*Work order*
Check each line below for "agent" and say how many have it, with no other words.

*Input*
.....
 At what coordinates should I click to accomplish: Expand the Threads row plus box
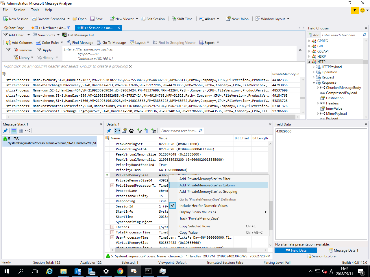[x=112, y=227]
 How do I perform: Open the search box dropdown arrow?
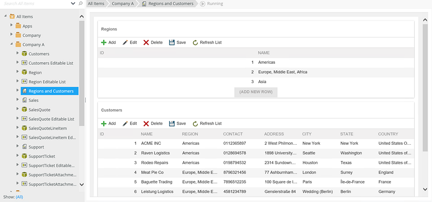pyautogui.click(x=73, y=4)
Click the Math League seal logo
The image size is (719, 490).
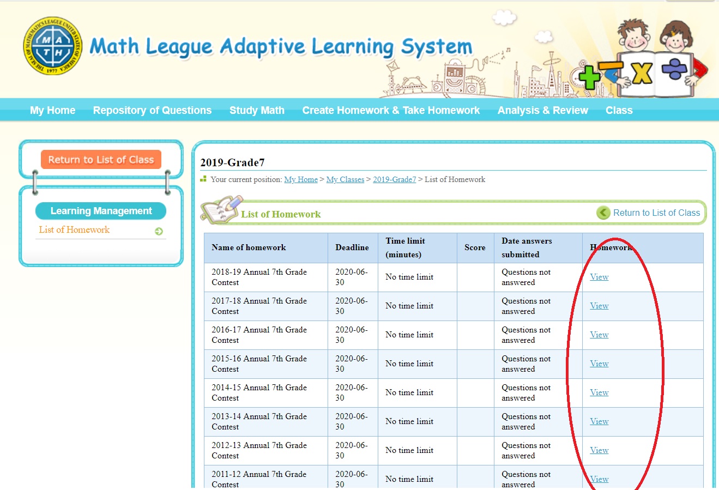53,46
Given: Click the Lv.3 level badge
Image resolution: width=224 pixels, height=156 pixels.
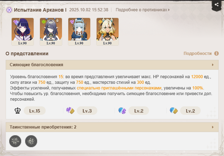Looking at the screenshot, I should click(x=87, y=111).
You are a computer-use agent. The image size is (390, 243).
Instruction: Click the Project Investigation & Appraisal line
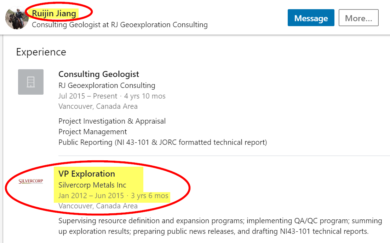coord(112,121)
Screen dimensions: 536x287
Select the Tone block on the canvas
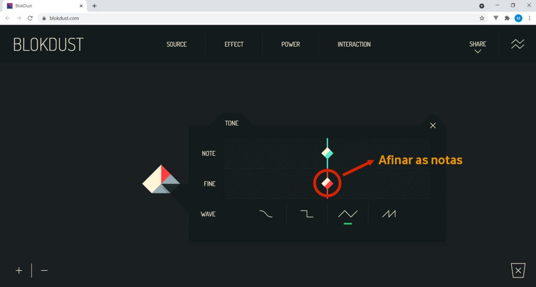pos(161,179)
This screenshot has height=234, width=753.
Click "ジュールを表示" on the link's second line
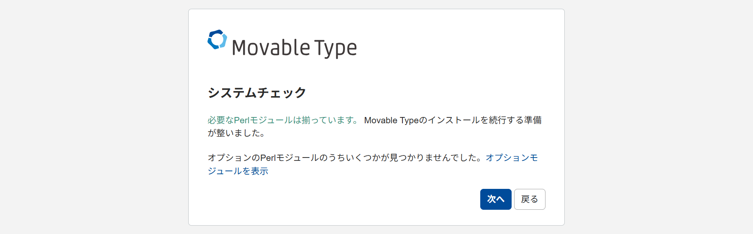coord(238,171)
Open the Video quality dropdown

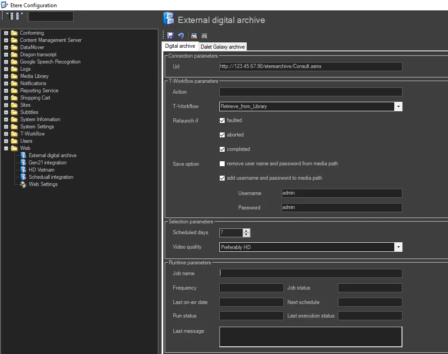click(398, 247)
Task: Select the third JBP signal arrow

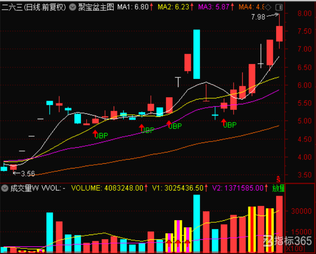Action: coord(169,124)
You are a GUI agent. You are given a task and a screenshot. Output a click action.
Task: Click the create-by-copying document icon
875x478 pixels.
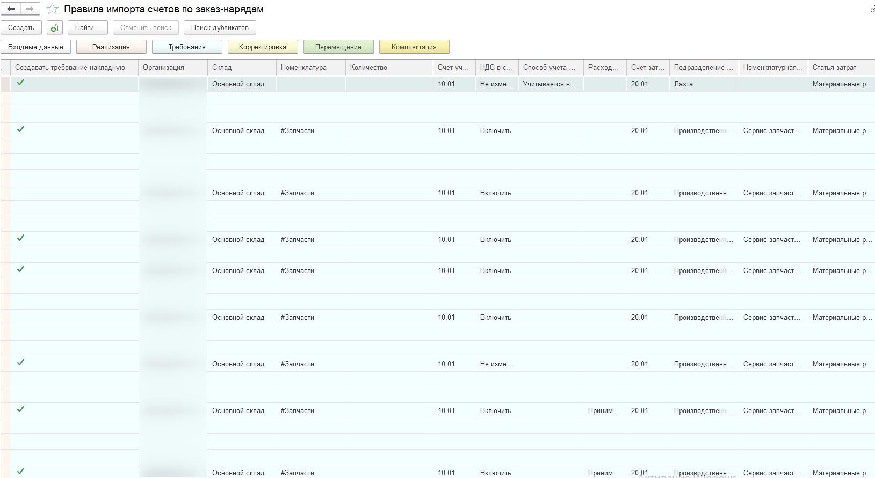tap(54, 28)
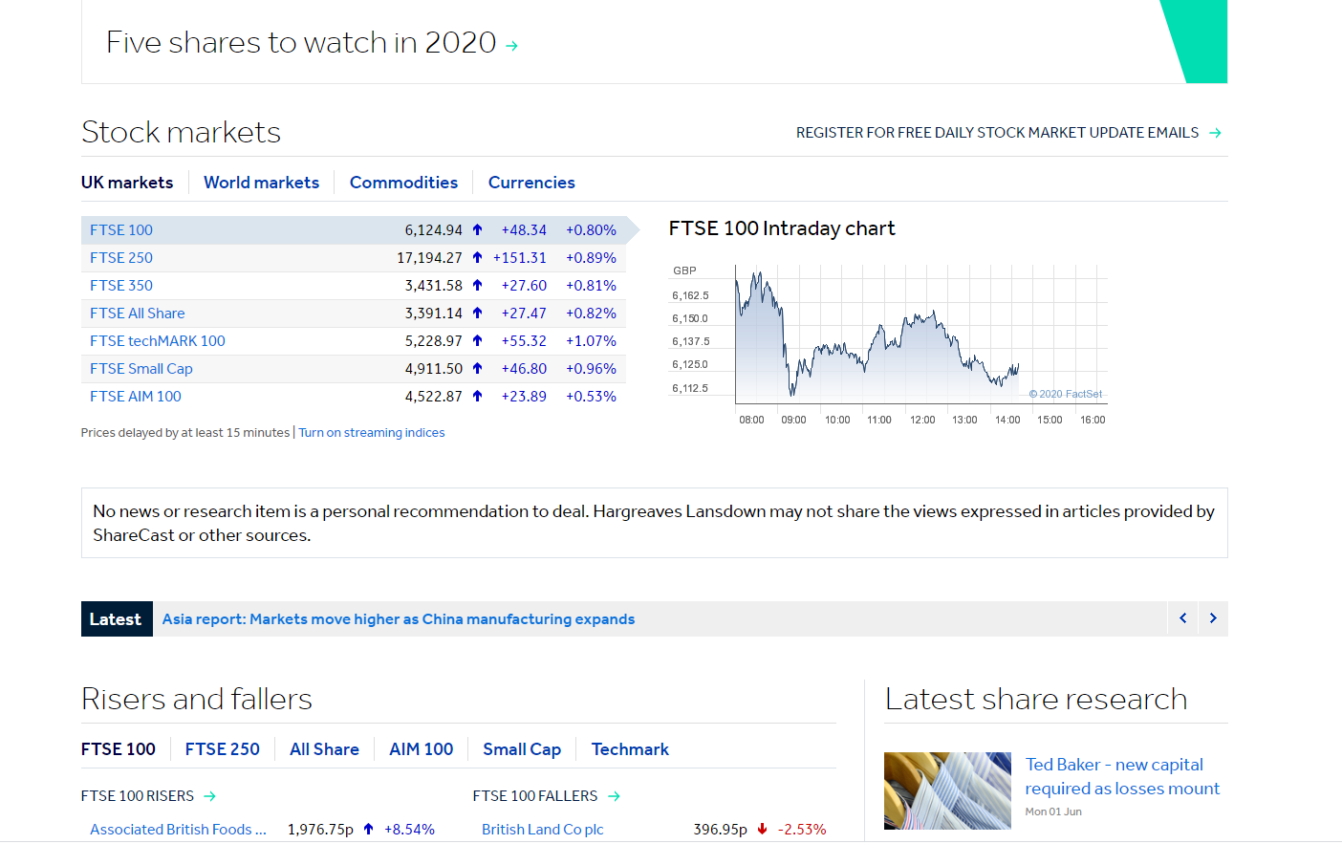The width and height of the screenshot is (1342, 844).
Task: Click the left chevron on the Latest news bar
Action: click(1182, 618)
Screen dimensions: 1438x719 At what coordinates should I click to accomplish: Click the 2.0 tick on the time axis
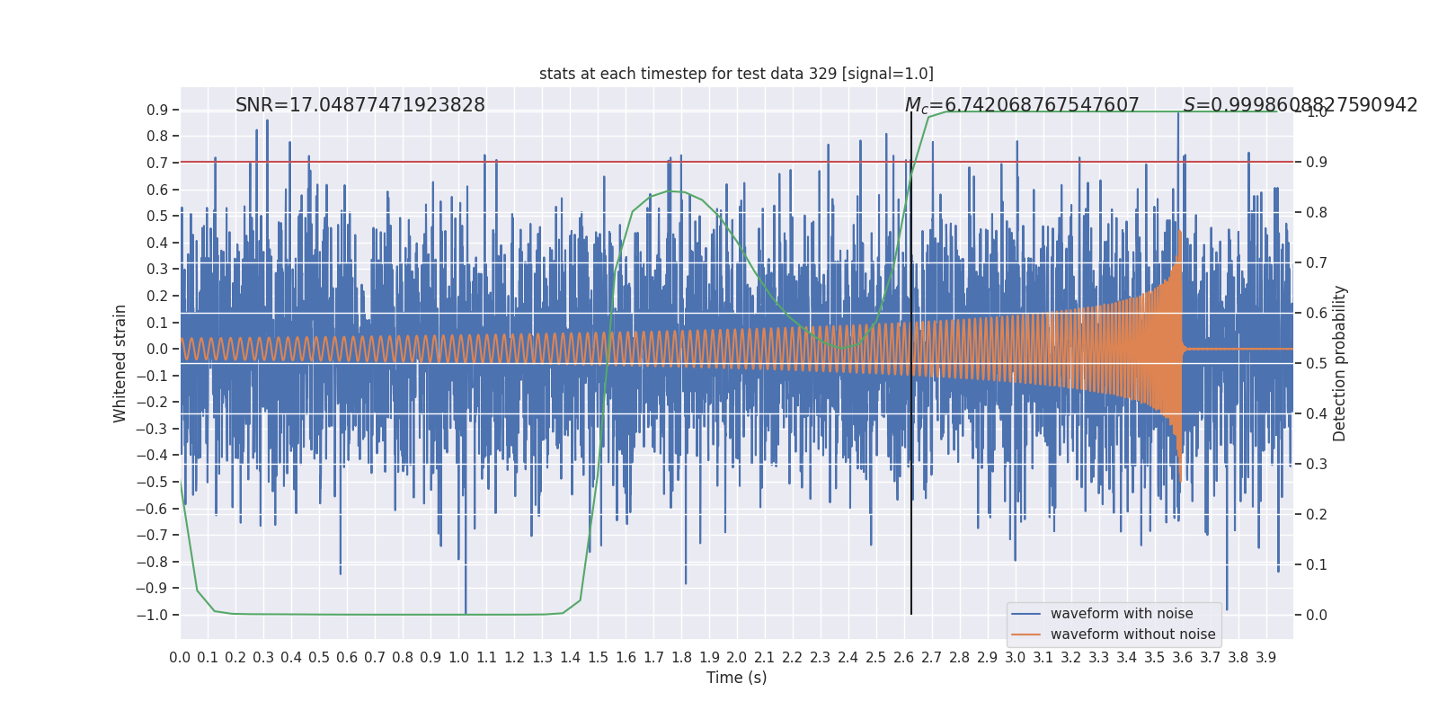coord(736,658)
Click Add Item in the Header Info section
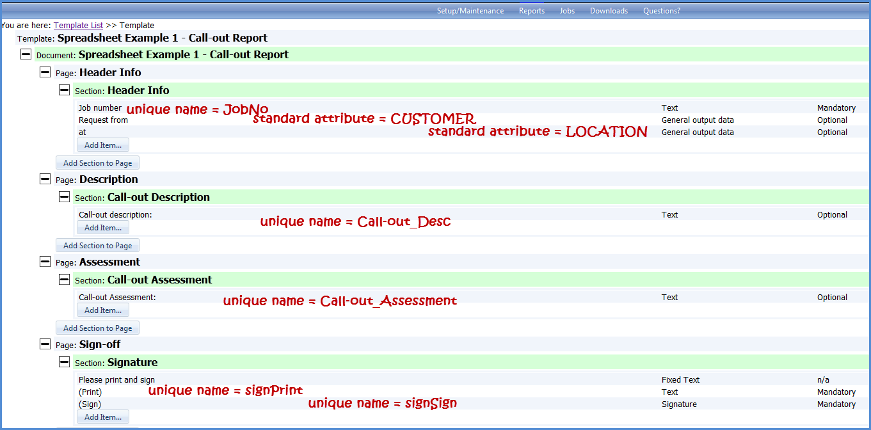 (102, 144)
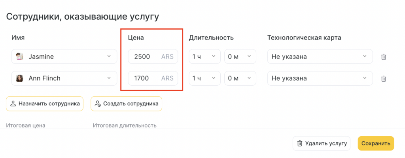Save changes with the Сохранить button
The image size is (405, 158).
click(x=376, y=143)
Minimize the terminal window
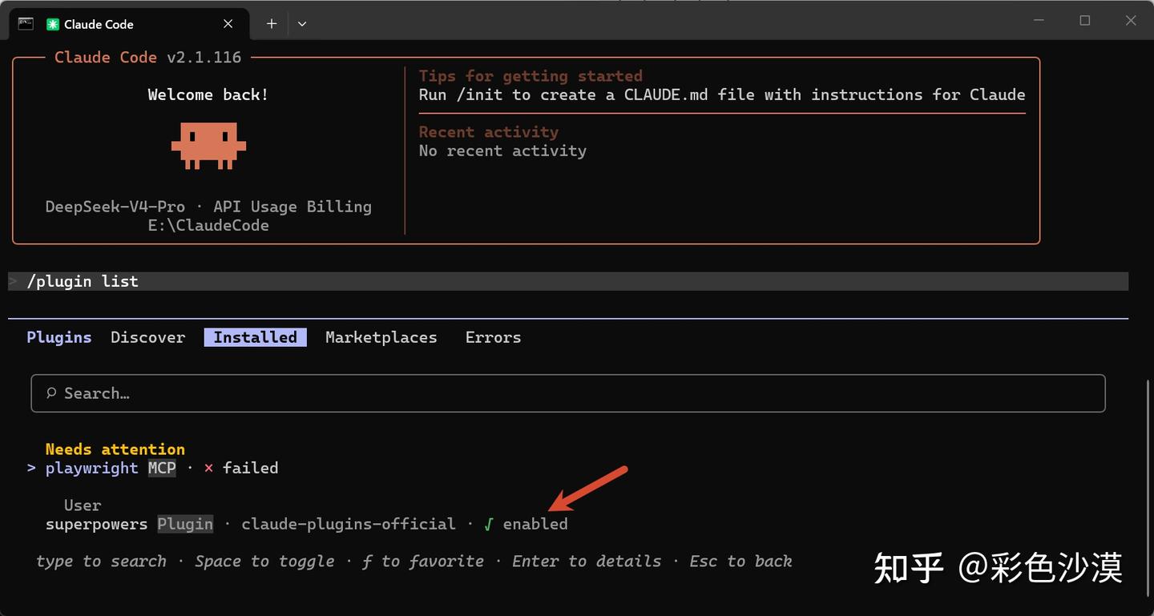The height and width of the screenshot is (616, 1154). [1039, 22]
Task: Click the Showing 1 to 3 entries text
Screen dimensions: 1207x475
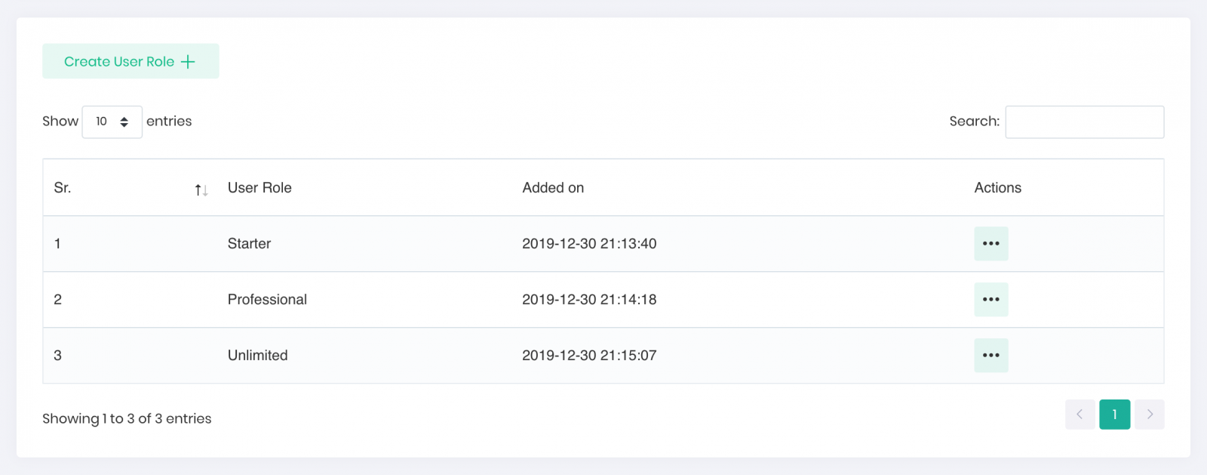Action: (127, 419)
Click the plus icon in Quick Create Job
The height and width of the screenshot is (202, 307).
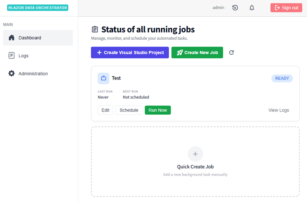195,154
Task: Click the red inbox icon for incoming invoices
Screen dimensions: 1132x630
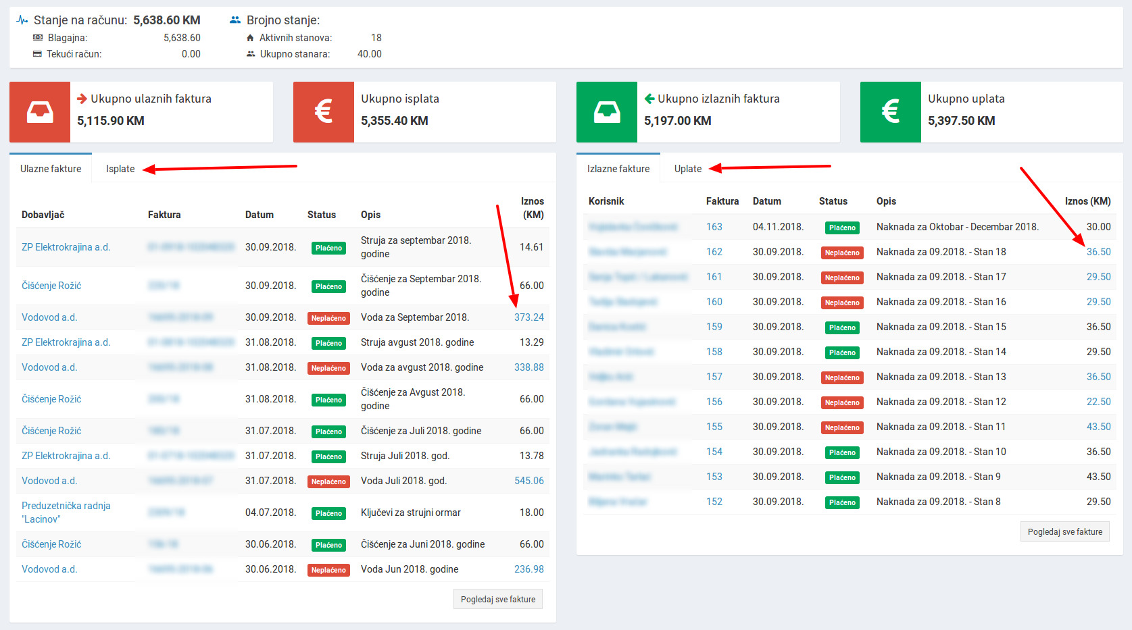Action: tap(40, 112)
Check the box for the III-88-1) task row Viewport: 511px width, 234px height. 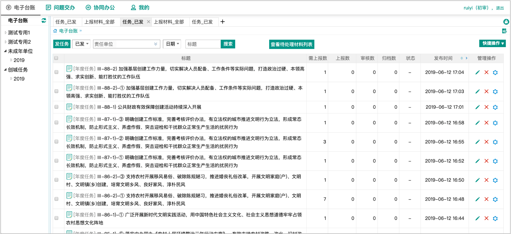click(x=56, y=107)
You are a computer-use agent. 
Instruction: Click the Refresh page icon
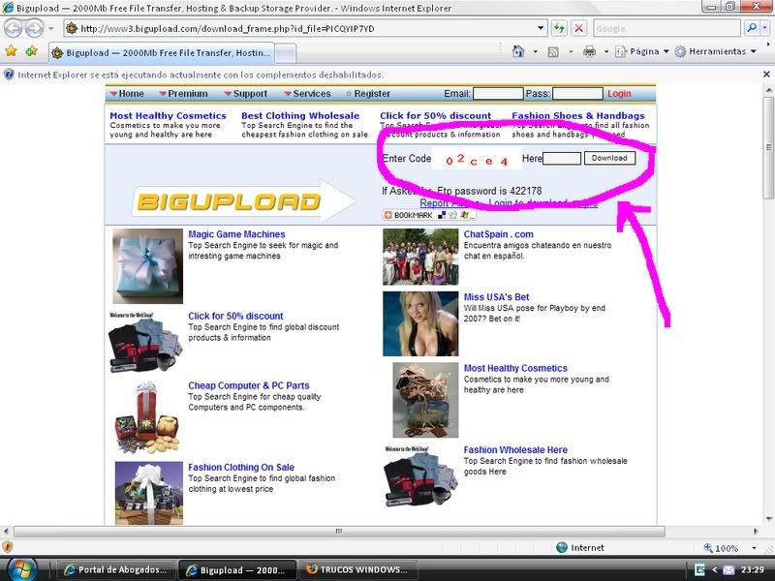[559, 29]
.....
*Problem solution*
3